Well, I think this should be put into context. Let's examine some approaches to numerical computation: 1. A cleanly designed library of commonly used, somewhat low level functionality, like [math]. While it is relatively easy to build solutions for complex problems, this approach suffers from lots of temporary object creation and data copying. This is hard to avoid in Java without giving up data encapsulation and providing ample opportunity to users for shooting themselves in the foot. See the constructor of CubicSplineFunction for an example. 2. Provide solutions to higher level problems. Inline the code for the lower level functionality, do memory allocation less dynamically and weight the usage of abstractions carefully against possible object proliferation. For example in a ray tracer, use the vector components explicitely instead of using vector objects. This is, in general, noticably faster than approach 1, and an increase of *two* orders of magnitude is possible, although not necessarily common. Profiled and well optimized Java code run on a HotSpot JVM can be on par with average C code with regards to performance. 3. Get a highly optimized C/C++/FORTRAN library (possibly including a compiler), which takes processor architecture, cache size and organization and whatnot into account. A performance improvement of another order of magnitude compared to approach 2 is not unheard of. I tried an EMF simulator two years ago, and when built on a generic Java library, very similar to RealMatrixImpl, a 1000x1000x1000 data point simulation run all night. Switching to approach 2 brought it down to roughly 5min, barely enough to fetch a coffee.
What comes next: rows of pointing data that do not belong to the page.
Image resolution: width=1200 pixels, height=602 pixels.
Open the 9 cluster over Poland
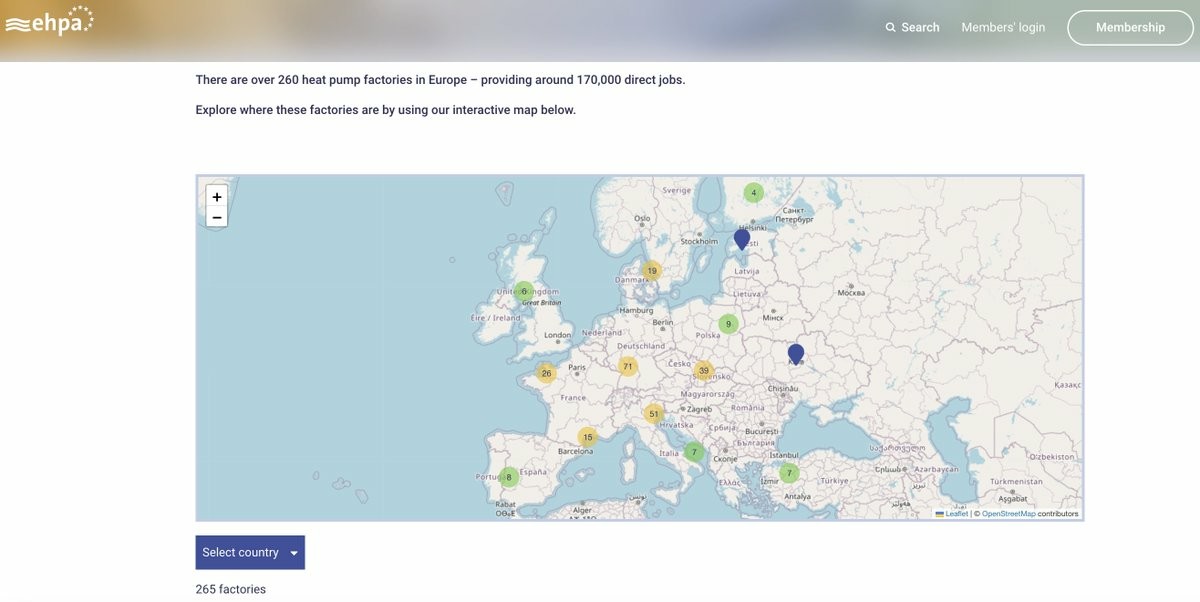tap(729, 324)
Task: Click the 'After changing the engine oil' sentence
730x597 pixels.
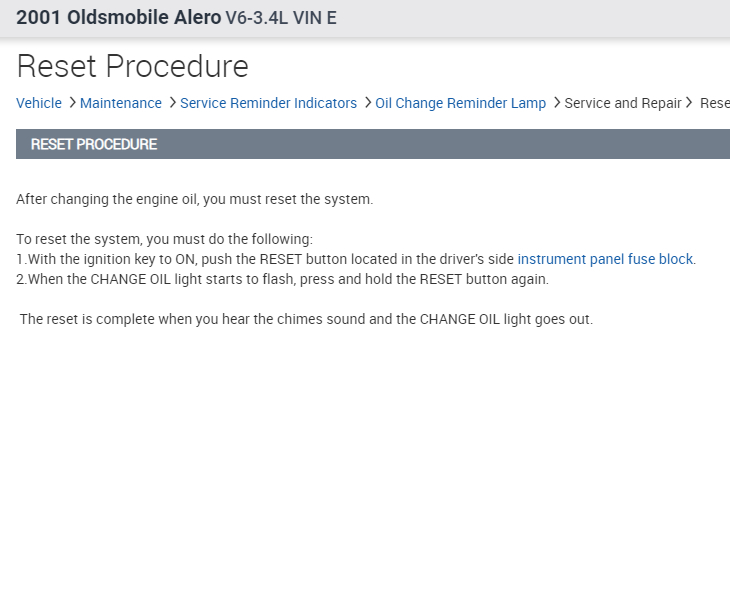Action: click(195, 199)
The real good stuff, using C and tricky algorithms specifically designed for EMF simulations, is nearly interactive, in the 5..10s range.

Summary: whether Java programs can be used for tackling numerical
problems depends on the problem, the problem size, how you want
to solve it, and the tradeoffs you are willing to consider.

some design/refactoring decisions made some time
ago that moved things more in the "framework" direction in commons math.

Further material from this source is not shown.